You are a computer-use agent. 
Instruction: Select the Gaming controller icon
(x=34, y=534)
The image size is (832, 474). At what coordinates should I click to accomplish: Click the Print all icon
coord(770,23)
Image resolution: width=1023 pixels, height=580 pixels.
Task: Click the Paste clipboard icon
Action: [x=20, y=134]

---

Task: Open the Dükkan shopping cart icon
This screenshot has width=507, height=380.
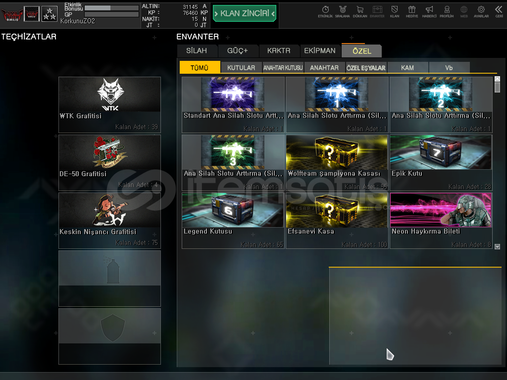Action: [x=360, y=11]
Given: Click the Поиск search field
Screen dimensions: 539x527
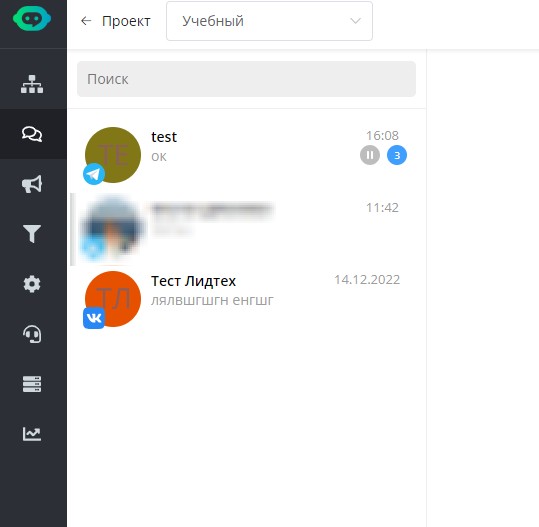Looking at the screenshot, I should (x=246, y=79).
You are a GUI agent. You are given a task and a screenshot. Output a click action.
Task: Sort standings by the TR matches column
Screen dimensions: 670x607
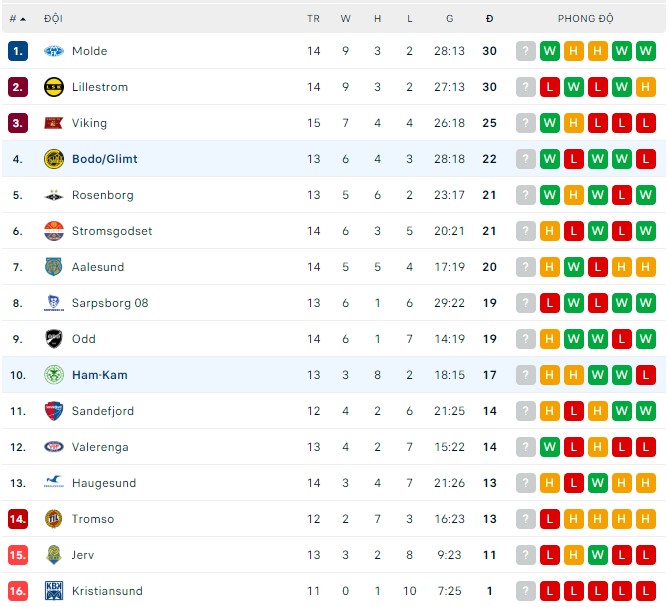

## ASSIGNMENT:
Among the entries above, locate the line with "Given: Click the Поиск search field" and the line with "Screen dimensions: 670x607". Give those two lines and all lines between them again, exactly, leaving out the pictures.

## OUTPUT OF THE TASK:
Given: Click the Поиск search field
Screen dimensions: 539x527
Looking at the screenshot, I should (x=246, y=79).
You are a GUI agent. You are given a task and a screenshot. Output a click action.
Task: Sort standings by the TR matches column
Screen dimensions: 670x607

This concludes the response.